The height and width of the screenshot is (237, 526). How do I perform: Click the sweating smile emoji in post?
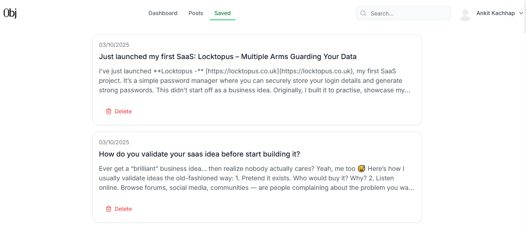[x=362, y=169]
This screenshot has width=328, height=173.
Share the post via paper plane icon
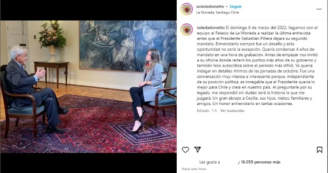click(x=198, y=150)
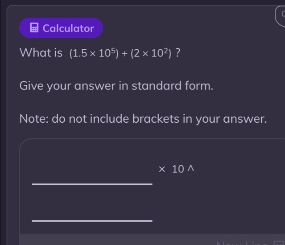285x245 pixels.
Task: Click the 'What is' question text
Action: pyautogui.click(x=41, y=53)
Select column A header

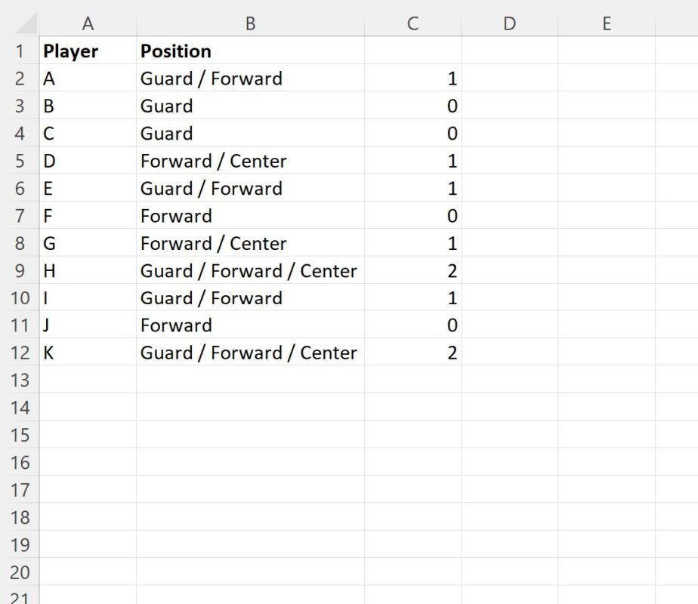coord(88,24)
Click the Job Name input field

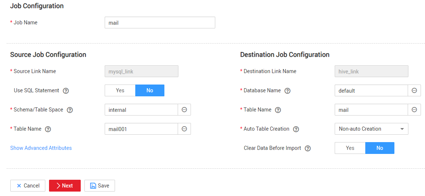[x=160, y=23]
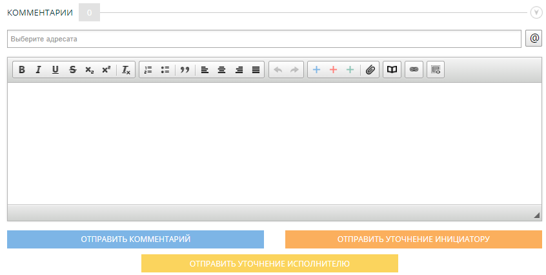Click the subscript icon
This screenshot has width=546, height=275.
89,70
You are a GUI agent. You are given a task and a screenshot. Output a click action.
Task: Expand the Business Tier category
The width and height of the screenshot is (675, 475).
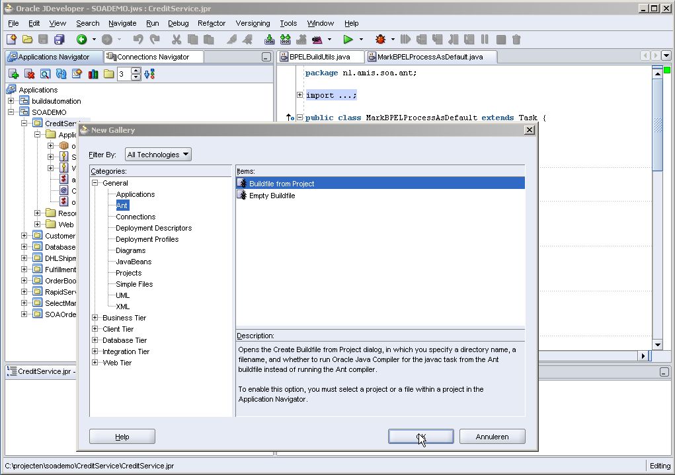coord(95,318)
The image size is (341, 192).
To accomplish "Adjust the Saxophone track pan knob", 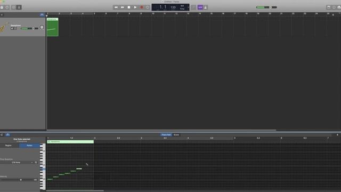I will (42, 27).
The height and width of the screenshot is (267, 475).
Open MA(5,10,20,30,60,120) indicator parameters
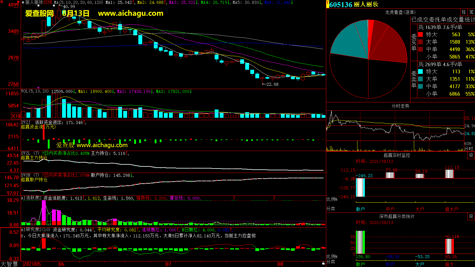pyautogui.click(x=78, y=2)
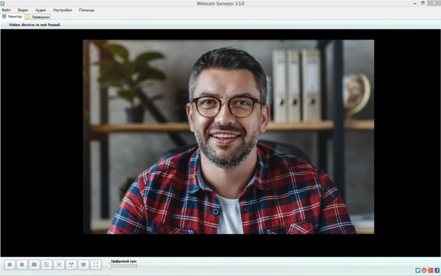The height and width of the screenshot is (276, 441).
Task: Select the Монитор tab
Action: pyautogui.click(x=12, y=17)
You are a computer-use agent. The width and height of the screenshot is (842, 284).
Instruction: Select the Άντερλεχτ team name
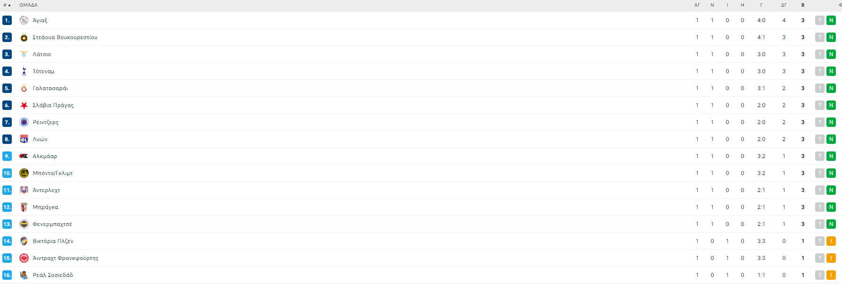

--------------------

• TO DO:
Produce the number of lines in the data containing the string "agent", with nothing added.

• REPLY TO THE TASK:
2